2818. Subsection (4) provides that a non-cash voucher falls within this clause if it would itself be regarded as a readily convertible asset for the purposes of clause 696 but for the fact that clause 696 does not apply to non-cash vouchers (because they are dealt with by this clause).
2819. Subsections (5) and (6) derive from regulation 6(1) to (3) and 2(1) of the Income Tax (Employments) (Notional Payments) Regulations 1994 (SI 1994 No 1212). They determine when a payment is made and what "cheque voucher" and "cost of provision" mean.
2820. Subsection (7) is the same rule about appropriation of vouchers as in clause 82(3).
2821. "Readily convertible asset" is defined in clause 702. "Non-cash voucher" is defined in clause 721.
Clause 695: Credit-tokens
2822. This clause provides for PAYE to be operated on certain credit-tokens used by an employee. It derives from section 203H of ICTA and regulations.
2823. Subsection (2) derives from paragraph 4 of SI 1994 No 1212. It excludes from the scope of the clause credit-tokens used to obtain money to meet expenses which would only be PAYE income because of clause 70.
2824. As with vouchers, there is also no requirement to operate PAYE on credit-tokens which are subject to a dispensation (see clause 96) as Chapter 4 of Part 3 then does not apply to give rise to an amount treated as earnings under clause 94.
2825. "Readily convertible asset" is defined in clause 702. "Credit-token" is defined in clause 721(1).
Clause 696: Readily convertible assets
2826. This clause requires provision of PAYE income to an employee in the form of a readily convertible asset to be treated as payment by the employer, and gives the amount of the notional payment. It derives from section 203F of ICTA.
2827. "Readily convertible asset" is defined in clause 702.
Clause 697: Enhancing the value of an asset
2828. This clause treats as the provision of PAYE income in the form of a readily convertible asset anything which enhances the value of an asset which an employee already has if the asset (as enhanced) is a readily convertible asset. It derives from section 203FA of ICTA and regulations.
2829. Subsection (1) sets out the circumstances in which this clause applies.

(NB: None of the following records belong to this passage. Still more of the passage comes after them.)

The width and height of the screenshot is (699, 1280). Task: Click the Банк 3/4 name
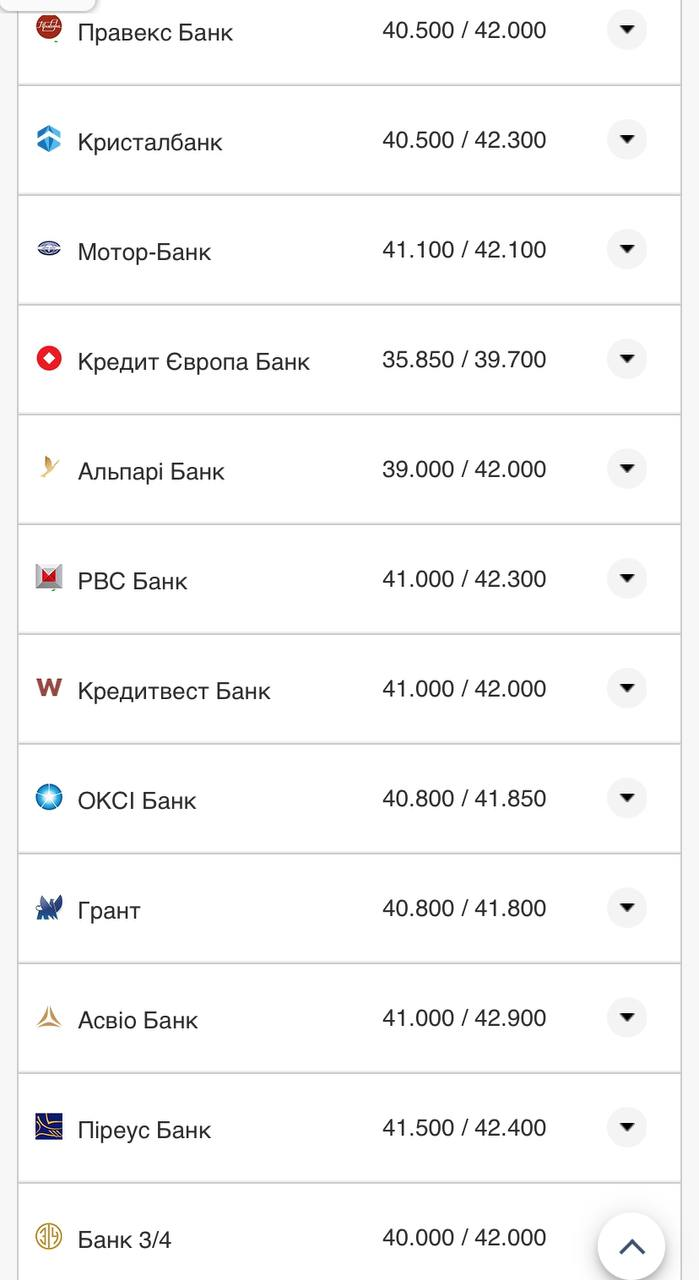click(x=125, y=1240)
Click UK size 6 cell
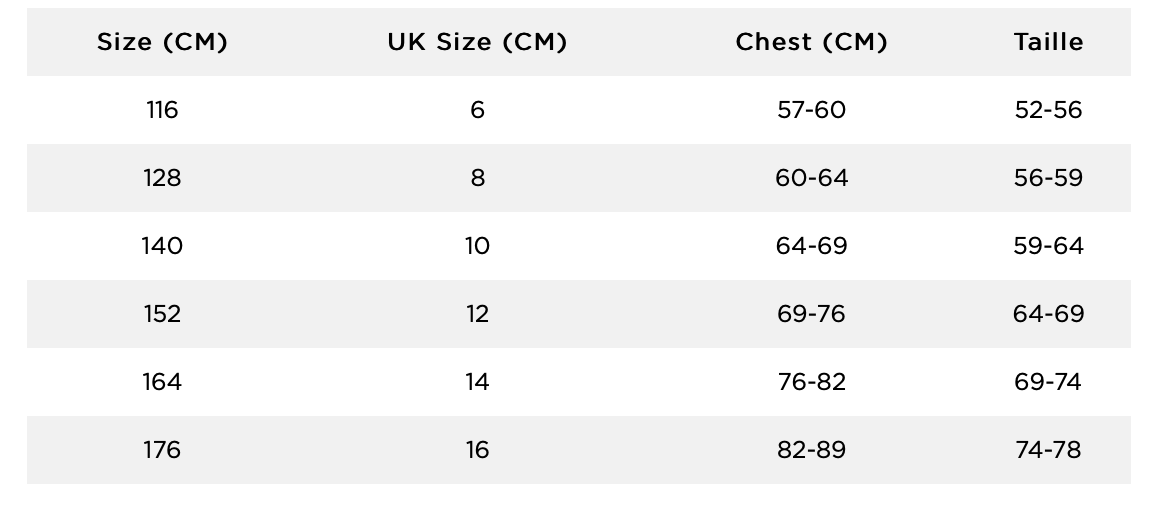 coord(477,110)
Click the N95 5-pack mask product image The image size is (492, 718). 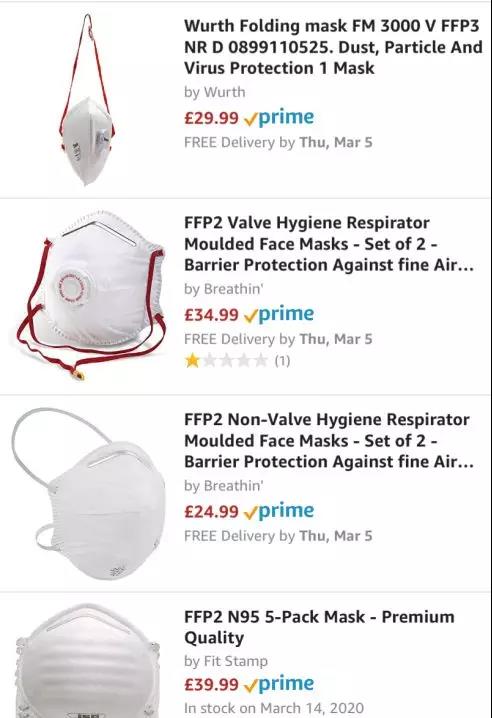(x=87, y=661)
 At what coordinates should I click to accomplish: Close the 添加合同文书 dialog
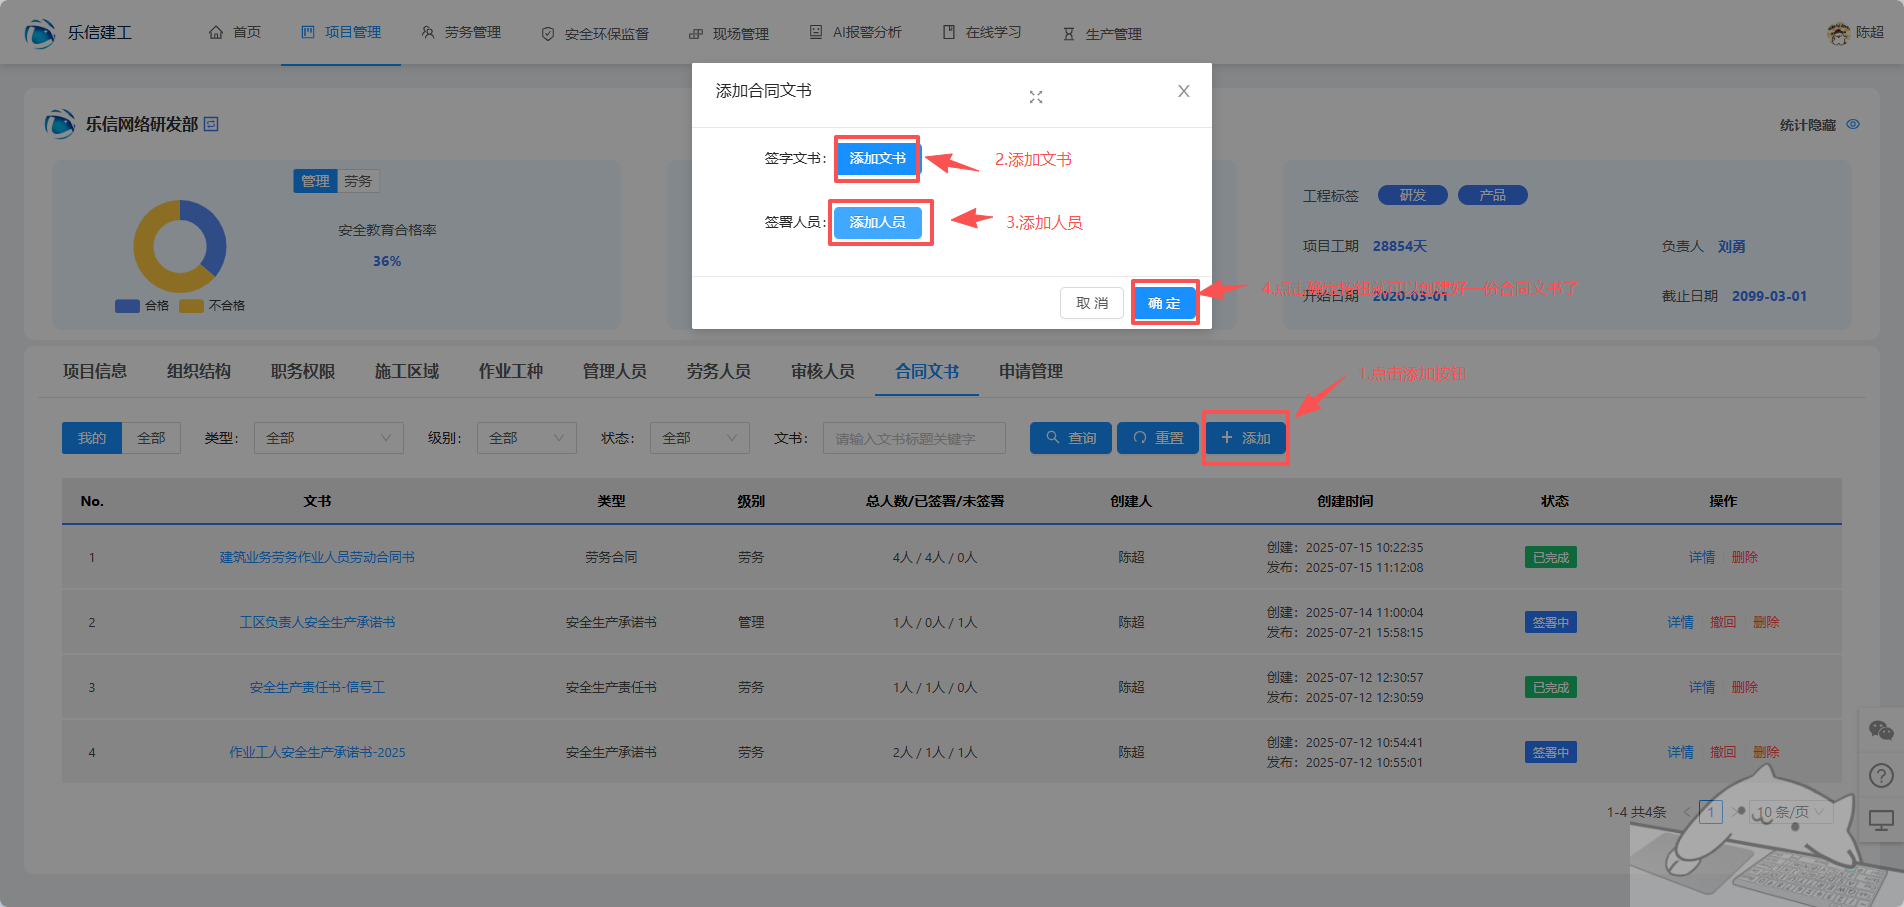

2830. Subsection (2) then provides for clause 696 to apply as if the income were provided in the form of a readily convertible asset. Then (subject to the details of clause 696) it will be a "notional payment" on which PAYE must be operated.
2831. Subsection (4) derives from paragraph 3B of the Income Tax (Employments) (Notional Payments) Regulations 1994, SI 1994 No 1212. It excludes from this clause things which are excluded from readily convertible assets: see clause 701(2)(c).
Clause 698: PAYE: shares ceasing to be only conditional or being disposed of
2832. This clause deals with employment income under clause 427 (Charge on interest in shares ceasing to be only conditional or on disposal) - see paragraph Error! Reference source not found.. It derives from parts of section 203FB of ICTA.
2833. Section 203FB of ICTA provides, in summary, that PAYE applies to share-related events where the shares are readily convertible assets. It deals with several such events. These are divided here between this clause and clauses 699 and 700 to make them easier to relate back to the way Chapters 2, 3 and 5 of Part 7 give rise to employment income in such cases. But these are complex events which involve some complex rules.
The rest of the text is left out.